• _Record set_
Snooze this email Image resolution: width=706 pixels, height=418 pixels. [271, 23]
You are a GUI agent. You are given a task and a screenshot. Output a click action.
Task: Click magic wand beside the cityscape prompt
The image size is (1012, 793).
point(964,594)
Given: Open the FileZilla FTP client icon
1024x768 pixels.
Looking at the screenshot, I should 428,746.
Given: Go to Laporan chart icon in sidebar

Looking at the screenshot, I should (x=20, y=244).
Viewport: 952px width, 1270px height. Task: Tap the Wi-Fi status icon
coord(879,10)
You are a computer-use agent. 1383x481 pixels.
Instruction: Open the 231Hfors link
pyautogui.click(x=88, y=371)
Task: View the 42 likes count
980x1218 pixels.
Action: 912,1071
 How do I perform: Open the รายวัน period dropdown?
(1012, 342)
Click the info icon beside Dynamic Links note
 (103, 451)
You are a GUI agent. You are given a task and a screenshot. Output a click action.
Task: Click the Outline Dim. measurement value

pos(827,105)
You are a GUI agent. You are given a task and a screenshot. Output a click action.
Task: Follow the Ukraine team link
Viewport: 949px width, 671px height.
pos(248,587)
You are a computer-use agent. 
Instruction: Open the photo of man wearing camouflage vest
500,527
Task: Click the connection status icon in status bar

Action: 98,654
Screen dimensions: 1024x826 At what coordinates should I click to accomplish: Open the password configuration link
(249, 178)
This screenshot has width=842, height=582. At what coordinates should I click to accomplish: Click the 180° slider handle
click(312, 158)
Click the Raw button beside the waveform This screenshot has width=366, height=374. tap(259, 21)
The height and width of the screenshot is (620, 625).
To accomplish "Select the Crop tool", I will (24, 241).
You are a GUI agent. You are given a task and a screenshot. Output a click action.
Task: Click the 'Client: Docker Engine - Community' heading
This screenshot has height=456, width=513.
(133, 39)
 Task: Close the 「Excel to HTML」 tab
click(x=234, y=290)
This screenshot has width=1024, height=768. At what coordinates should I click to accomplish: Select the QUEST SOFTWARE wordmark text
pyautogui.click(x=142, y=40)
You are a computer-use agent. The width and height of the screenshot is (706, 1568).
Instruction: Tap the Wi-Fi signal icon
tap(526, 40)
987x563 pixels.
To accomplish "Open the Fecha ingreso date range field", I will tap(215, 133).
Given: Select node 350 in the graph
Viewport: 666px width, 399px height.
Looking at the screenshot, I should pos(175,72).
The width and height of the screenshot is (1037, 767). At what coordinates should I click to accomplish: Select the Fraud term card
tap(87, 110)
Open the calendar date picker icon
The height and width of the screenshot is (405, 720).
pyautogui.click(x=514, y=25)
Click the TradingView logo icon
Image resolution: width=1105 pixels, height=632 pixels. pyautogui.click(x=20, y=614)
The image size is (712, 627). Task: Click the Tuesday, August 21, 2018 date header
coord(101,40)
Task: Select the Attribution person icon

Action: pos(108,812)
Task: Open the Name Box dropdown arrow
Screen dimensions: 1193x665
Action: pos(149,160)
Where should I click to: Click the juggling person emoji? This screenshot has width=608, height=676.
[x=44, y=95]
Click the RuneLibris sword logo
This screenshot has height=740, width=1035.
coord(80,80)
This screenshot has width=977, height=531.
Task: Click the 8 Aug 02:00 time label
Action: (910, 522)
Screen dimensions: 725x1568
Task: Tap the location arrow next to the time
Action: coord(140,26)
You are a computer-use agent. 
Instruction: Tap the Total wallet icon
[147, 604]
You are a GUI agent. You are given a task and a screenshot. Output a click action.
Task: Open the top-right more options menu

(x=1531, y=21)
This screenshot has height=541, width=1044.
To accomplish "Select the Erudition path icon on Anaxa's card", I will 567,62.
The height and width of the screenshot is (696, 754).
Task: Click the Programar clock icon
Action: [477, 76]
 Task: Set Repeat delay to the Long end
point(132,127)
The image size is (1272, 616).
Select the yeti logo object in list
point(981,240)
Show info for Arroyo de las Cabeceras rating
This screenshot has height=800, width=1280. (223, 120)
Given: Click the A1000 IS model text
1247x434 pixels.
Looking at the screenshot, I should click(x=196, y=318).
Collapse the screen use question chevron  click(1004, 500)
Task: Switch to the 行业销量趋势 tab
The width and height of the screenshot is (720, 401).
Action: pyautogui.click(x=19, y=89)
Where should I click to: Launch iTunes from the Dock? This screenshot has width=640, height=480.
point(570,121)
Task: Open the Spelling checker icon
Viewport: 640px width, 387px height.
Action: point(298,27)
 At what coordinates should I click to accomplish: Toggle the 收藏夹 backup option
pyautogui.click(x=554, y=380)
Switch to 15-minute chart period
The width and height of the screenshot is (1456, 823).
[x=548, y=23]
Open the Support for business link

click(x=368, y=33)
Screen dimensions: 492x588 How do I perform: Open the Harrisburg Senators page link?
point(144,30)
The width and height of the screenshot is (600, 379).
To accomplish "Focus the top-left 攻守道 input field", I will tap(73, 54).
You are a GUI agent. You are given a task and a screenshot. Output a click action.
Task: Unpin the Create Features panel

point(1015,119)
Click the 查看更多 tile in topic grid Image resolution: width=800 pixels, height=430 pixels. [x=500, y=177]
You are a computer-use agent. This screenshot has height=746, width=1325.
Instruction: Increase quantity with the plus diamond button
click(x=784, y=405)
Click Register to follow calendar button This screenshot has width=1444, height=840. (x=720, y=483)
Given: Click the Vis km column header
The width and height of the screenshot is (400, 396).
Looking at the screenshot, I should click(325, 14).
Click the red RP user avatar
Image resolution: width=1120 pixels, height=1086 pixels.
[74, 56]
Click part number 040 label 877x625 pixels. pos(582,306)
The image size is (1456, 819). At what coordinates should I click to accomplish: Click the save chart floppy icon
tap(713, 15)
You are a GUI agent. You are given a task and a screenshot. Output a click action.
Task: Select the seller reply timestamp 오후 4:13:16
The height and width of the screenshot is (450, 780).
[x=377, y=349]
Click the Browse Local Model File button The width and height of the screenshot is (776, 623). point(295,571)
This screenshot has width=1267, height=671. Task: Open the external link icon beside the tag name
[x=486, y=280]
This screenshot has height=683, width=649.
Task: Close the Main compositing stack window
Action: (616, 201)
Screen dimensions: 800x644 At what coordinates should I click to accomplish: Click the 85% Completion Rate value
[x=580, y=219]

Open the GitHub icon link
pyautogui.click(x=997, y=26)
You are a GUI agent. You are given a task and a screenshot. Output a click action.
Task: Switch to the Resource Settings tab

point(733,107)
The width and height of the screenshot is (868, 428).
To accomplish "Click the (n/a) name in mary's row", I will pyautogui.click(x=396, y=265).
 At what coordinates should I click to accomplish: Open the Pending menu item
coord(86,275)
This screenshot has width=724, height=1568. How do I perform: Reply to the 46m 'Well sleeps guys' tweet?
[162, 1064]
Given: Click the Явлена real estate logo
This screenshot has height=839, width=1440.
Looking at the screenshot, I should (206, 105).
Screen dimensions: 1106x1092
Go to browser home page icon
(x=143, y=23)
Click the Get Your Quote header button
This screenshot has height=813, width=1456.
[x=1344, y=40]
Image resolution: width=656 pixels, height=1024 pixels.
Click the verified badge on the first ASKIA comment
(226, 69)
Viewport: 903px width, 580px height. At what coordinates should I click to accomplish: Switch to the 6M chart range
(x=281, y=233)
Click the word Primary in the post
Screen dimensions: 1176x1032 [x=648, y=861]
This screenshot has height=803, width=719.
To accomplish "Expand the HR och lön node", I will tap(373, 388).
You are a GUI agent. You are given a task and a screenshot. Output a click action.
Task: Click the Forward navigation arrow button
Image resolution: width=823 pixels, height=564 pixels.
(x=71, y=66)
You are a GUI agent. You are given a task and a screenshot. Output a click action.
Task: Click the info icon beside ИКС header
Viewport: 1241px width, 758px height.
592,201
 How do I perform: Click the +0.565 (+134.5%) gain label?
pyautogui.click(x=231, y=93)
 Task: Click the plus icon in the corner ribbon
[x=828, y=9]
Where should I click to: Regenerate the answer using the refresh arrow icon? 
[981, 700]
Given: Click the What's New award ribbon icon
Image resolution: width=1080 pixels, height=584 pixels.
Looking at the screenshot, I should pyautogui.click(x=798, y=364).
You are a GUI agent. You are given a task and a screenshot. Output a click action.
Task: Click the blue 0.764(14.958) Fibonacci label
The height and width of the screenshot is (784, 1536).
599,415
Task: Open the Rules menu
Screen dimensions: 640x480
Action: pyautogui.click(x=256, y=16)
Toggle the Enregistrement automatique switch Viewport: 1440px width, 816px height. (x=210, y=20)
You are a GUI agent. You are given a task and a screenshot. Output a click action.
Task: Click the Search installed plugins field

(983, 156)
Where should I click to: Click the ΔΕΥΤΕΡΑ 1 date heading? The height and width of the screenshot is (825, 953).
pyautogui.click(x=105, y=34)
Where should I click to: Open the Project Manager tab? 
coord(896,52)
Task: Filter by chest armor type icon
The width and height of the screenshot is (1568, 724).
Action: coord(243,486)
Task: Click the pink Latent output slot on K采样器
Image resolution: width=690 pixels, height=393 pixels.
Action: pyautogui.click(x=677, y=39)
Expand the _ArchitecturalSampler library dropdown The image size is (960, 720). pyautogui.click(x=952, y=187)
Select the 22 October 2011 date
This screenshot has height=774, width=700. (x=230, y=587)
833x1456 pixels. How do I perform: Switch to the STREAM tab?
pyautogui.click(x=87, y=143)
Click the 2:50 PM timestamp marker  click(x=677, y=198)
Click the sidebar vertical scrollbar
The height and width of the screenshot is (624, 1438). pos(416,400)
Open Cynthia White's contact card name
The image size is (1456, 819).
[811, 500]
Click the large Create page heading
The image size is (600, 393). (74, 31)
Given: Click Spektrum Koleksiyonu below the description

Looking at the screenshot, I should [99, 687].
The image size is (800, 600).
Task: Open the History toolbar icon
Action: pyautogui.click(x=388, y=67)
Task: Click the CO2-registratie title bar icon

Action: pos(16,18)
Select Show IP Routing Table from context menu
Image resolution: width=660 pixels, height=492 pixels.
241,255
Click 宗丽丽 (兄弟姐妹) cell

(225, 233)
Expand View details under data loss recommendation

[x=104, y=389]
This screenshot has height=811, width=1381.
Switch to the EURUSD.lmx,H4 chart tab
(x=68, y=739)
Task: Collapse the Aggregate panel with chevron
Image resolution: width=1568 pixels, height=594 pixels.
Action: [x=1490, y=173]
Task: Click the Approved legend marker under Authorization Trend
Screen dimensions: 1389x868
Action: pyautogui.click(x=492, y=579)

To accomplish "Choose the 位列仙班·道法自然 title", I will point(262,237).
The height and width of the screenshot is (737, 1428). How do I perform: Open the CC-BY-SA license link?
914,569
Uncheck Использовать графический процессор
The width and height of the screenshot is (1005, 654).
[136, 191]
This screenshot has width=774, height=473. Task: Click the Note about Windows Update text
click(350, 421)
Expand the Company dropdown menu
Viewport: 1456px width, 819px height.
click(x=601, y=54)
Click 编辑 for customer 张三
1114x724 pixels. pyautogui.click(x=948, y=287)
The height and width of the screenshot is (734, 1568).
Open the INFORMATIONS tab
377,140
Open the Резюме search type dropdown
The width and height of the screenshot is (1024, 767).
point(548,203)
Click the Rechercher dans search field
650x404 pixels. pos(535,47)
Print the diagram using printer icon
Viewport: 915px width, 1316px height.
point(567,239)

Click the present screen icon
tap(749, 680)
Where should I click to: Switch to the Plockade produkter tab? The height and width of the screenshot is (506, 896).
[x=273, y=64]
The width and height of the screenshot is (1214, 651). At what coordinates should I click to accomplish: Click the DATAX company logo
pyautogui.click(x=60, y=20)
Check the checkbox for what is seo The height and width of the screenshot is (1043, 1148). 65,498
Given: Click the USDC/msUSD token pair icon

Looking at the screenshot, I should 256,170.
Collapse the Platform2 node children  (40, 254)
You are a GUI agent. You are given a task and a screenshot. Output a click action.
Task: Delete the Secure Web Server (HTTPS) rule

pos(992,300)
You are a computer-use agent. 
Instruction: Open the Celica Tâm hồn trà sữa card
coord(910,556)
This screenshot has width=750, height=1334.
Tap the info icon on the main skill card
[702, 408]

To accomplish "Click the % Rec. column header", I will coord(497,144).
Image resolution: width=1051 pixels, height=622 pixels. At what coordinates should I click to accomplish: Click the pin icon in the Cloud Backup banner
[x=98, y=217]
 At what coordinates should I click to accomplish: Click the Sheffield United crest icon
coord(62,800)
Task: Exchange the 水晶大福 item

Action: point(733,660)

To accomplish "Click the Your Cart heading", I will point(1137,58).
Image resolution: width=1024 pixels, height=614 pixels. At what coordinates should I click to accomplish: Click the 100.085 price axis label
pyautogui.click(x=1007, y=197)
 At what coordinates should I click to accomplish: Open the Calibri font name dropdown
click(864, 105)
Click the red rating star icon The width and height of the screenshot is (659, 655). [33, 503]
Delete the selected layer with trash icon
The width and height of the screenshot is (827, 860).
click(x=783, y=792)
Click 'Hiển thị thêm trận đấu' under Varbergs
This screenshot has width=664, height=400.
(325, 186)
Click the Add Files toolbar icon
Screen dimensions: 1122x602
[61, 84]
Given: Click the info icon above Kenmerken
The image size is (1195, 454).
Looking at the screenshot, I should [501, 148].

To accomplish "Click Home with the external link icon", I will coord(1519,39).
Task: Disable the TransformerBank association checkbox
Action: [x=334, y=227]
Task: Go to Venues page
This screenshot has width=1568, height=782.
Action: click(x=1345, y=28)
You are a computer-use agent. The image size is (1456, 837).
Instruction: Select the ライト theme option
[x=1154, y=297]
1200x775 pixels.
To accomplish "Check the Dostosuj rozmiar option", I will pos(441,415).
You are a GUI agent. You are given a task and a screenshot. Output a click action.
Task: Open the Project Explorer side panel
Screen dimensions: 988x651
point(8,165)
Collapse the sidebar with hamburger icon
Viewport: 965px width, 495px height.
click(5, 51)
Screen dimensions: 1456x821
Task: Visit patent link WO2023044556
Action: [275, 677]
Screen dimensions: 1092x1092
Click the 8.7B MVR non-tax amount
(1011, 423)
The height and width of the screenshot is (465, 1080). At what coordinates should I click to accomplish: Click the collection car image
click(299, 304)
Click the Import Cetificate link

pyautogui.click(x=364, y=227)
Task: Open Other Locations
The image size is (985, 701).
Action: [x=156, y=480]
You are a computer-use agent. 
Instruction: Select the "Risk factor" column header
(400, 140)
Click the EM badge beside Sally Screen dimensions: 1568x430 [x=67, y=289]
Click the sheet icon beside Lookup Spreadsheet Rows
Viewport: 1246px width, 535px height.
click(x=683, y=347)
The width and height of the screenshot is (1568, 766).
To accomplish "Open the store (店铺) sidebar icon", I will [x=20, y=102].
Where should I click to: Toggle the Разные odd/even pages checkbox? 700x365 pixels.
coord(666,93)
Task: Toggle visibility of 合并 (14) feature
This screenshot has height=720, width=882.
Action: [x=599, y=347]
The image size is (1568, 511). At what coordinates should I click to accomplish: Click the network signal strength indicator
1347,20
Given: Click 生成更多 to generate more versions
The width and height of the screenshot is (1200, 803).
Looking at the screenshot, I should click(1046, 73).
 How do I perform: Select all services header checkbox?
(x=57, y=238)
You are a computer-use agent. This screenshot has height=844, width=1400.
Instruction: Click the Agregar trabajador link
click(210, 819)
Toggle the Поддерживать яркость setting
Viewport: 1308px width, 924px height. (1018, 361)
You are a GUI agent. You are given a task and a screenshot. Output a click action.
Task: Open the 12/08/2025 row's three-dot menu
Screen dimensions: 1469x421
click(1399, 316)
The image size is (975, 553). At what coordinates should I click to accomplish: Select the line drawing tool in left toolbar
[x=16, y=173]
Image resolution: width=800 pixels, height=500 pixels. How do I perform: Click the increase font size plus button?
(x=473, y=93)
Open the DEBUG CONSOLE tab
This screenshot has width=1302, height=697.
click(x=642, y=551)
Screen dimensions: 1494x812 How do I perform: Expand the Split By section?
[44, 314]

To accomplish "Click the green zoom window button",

• _Required action_
Scan the listing and copy every line where the string "timestamp" shows up.

• _Solution to the exercise_
Task: Select the seller reply timestamp 오후 4:13:16
Click the 2:50 PM timestamp marker  click(x=677, y=198)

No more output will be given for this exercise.